Hennessey, Quirico, Braucher, Wilkins, Abrams.
Cited by 75 opinions  |  Published
1 passage pin-cited by 1 case
Pinpoint authority: bottom 88%
Citer courts: Massachusetts Supreme Judicial… (1)
Abrams, J.

The plaintiff, David K. Jones (Jones), brought an action pursuant to G. L. c. 231 A, § 1, seeking a declaration that he is entitled to compensation from the defendant town of Wayland (Wayland), under G. L. c. 41, § 11 IF, as appearing in St. 1964, c. 149, [2] as a police officer “incapacitated for duty because of injury sustained in the performance of his duty without fault of his own.”

As ordered by a judge of the Superior Court, hearings were held before a master. The order of reference to the master did not require him to report evidence except as necessary for consideration of questions of law. The master con-[*251] eluded that the plaintiff was entitled to recover compensation under the statute from the date of his injury to the date of the expiration of his appointment. On September 24, 1973, the plaintiff moved to confirm the master’s report and for entry of a final decree. The defendant then filed its objections to the master’s report as required by former Rule 90 of the Superior Court and moved for recommittal to the master for the purpose of furnishing an “accurate and fair summary of so much of the evidence as shall be necessary to enable the Court to determine the questions of law [raised by the defendant’s objections].” The motion was allowed, and the report of the master on recommittal was filed on December 3, 1973. On January 10, 1975, the Superior Court judge filed an opinion based on his adoption of the master’s subsidiary findings and on additional evidence presented in the Superior Court. On March 20, 1975, he declared the rights of the parties and ordered the entry of judgment for the plaintiff. The defendant noted its appeal on March 28, 1975.

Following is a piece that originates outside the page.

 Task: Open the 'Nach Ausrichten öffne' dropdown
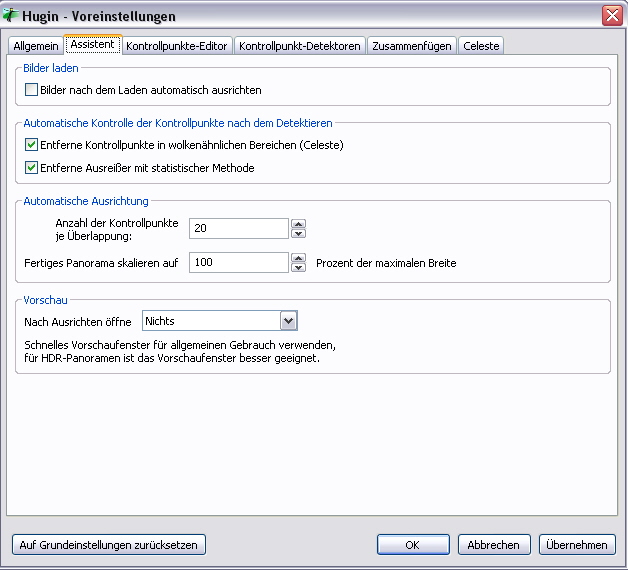pos(289,321)
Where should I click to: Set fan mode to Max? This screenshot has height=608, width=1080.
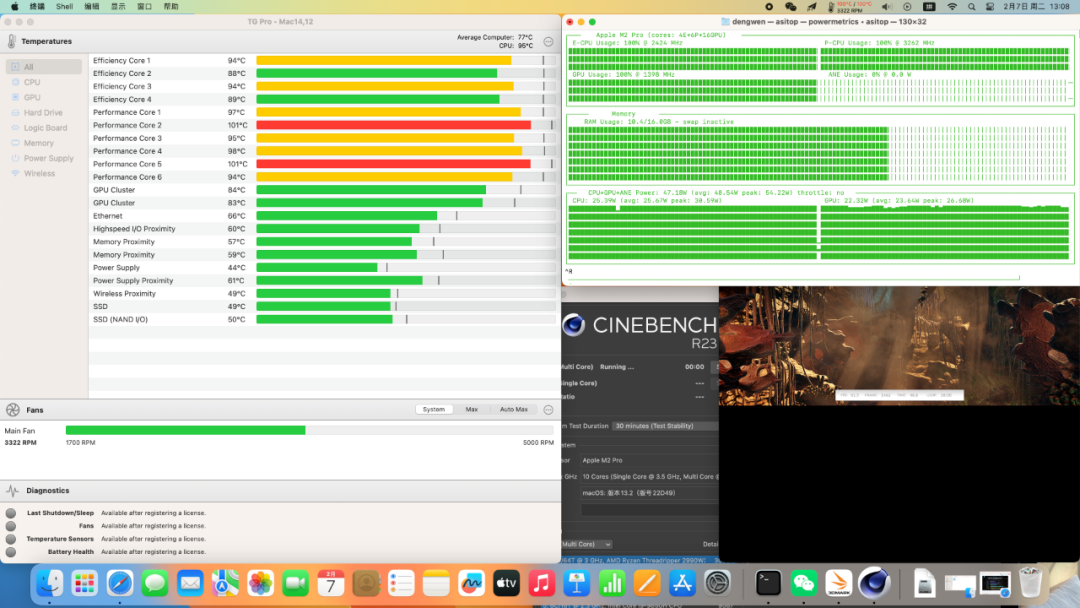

On December 28, 1976, the Appeals Court reversed the judgment of the Superior Court judge and ordered the cause remanded “for a redetermination of the net amount of the town’s liability (if any) to the plaintiff.” Jones v. Wayland, 4 Mass. App. Ct. 725, 737 (1976). We granted the plaintiff’s application for further appellate review. Since we are in substantial agreement with the Appeals Court, we reverse the judgment of the Superior Court, and we remand the case for further proceedings consistent with the views expressed herein.

The relevant facts, as recounted by the master in his subsidiary findings which were adopted by the trial judge, are as follows. On October 29, 1970, the plaintiff was appointed a special police officer by Wayland for a term expiring on April 30, 1971. He was paid at the rate of $3.70 an hour for an eight-hour day. His duties were similar to those performed by regular police officers: cruiser patrol, traffic direction, and appeance in court for the purpose of giving[*252] testimony. He was issued a uniform, badge, and service revolver, and he was authorized to make arrests.

On November 30, 1970, while responding to a call, Jones was struck on the left temple area by a nineteen-ounce stone which had entered the driver’s window of the cruiser. Although stunned and dazed, Jones appeared well. As required by departmental regulation, he filled out an accident report. Jones was taken to Leonard Morse Hospital in Natick where he was examined, but not treated, by the designated town physician. See G. L. c. 41, § 11 IF. He was thereafter driven by police cruiser to his home. The physician, Dr. Kim, decided that Jones’s period of incapacity was of one day’s duration.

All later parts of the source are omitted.